§ **TASK REQUIREMENTS**: Starting with the line containing "Task: Open the three-dot menu for run #19" and going on through the final line, swap "Screen dimensions" for "Screen size" and write out those lines with nothing else altered.

§ **GIVEN INFORMATION**:

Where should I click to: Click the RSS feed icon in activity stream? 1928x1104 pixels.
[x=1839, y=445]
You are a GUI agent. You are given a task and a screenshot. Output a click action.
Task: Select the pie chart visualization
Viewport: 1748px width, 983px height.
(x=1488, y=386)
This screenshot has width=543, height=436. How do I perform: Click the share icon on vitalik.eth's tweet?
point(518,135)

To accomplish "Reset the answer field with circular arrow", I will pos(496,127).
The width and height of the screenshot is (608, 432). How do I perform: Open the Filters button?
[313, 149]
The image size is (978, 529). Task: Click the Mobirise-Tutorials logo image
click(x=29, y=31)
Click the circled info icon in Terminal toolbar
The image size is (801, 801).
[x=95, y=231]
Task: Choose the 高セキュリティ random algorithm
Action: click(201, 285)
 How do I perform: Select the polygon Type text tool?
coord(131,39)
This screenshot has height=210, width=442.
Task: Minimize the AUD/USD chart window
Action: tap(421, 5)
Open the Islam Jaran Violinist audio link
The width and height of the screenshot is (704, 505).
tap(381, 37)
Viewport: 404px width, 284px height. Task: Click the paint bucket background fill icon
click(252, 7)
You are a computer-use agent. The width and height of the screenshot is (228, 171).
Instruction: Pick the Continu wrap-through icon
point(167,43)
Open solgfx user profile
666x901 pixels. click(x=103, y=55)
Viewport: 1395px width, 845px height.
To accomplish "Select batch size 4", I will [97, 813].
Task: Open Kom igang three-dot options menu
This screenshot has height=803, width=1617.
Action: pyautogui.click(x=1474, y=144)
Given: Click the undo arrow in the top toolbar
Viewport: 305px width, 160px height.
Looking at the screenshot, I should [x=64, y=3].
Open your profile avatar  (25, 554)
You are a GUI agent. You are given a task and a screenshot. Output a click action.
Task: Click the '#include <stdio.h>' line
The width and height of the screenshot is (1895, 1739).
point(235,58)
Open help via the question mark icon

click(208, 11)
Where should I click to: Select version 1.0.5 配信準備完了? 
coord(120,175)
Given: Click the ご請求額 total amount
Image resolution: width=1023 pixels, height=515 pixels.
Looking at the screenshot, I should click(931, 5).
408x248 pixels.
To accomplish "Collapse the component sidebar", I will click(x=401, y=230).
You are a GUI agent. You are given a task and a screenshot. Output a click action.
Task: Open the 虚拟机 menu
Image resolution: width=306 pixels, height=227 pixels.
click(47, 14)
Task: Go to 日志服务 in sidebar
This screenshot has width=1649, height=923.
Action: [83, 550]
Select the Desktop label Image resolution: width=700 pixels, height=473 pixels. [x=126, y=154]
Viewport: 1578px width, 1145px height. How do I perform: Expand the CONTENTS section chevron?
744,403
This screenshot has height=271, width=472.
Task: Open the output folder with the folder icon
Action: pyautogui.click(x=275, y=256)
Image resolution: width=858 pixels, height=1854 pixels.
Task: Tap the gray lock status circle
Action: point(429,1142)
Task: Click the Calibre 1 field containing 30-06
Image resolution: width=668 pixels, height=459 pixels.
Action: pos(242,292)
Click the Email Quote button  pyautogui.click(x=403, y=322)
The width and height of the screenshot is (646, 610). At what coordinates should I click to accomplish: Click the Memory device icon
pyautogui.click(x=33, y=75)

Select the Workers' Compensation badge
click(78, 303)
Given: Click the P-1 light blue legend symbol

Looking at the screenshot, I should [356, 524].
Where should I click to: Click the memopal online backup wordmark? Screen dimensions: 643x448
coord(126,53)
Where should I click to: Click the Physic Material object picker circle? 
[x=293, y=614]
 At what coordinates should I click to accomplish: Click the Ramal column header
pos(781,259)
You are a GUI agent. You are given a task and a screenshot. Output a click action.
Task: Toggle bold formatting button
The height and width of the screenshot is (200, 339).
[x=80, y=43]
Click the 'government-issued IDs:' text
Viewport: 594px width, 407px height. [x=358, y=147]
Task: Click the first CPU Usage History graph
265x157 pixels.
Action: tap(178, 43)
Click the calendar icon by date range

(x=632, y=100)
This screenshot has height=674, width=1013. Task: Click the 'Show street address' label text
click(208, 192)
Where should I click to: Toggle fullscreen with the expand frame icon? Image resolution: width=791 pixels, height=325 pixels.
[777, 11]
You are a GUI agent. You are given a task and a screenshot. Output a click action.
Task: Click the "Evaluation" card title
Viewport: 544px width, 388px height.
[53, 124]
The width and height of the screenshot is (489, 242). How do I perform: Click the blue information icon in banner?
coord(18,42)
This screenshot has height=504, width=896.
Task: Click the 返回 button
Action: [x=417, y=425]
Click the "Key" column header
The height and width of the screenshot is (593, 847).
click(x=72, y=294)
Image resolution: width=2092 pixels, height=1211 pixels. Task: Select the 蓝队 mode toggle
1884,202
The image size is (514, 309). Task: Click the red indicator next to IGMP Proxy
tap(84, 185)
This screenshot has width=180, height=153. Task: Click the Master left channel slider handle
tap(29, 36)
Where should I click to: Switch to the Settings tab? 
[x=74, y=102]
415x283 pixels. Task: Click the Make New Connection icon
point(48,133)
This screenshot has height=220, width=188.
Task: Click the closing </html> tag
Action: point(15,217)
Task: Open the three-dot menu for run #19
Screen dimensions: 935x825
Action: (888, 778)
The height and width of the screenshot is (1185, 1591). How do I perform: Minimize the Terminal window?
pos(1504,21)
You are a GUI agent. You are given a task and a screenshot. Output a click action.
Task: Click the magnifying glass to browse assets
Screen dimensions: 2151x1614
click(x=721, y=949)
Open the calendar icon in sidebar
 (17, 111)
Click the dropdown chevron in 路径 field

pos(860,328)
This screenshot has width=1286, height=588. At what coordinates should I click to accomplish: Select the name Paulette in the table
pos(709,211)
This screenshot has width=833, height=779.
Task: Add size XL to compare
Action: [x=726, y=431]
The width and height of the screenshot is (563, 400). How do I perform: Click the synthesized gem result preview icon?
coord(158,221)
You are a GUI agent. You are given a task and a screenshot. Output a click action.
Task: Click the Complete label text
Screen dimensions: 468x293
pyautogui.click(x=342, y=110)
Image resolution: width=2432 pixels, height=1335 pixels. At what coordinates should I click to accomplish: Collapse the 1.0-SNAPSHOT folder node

§ **EXERCISE ANSWER**:
Task: Open the three-dot menu for run #19
Screen size: 935x825
Action: (888, 778)
The height and width of the screenshot is (1185, 1591). How do I perform: Minimize the Terminal window?
pos(1504,21)
You are a GUI agent. You are given a task and a screenshot. Output a click action.
Task: Click the magnifying glass to browse assets
Screen size: 2151x1614
click(x=721, y=949)
Open the calendar icon in sidebar
 (17, 111)
Click the dropdown chevron in 路径 field

pos(860,328)
This screenshot has width=1286, height=588. At what coordinates should I click to accomplish: Select the name Paulette in the table
pos(709,211)
This screenshot has width=833, height=779.
Task: Add size XL to compare
Action: [x=726, y=431]
The width and height of the screenshot is (563, 400). How do I perform: Click the synthesized gem result preview icon?
coord(158,221)
You are a GUI agent. You are given a task and a screenshot. Output a click action.
Task: Click the Complete label text
Screen size: 468x293
pyautogui.click(x=342, y=110)
Image resolution: width=2432 pixels, height=1335 pixels. At what coordinates should I click to accomplish: Collapse the 1.0-SNAPSHOT folder node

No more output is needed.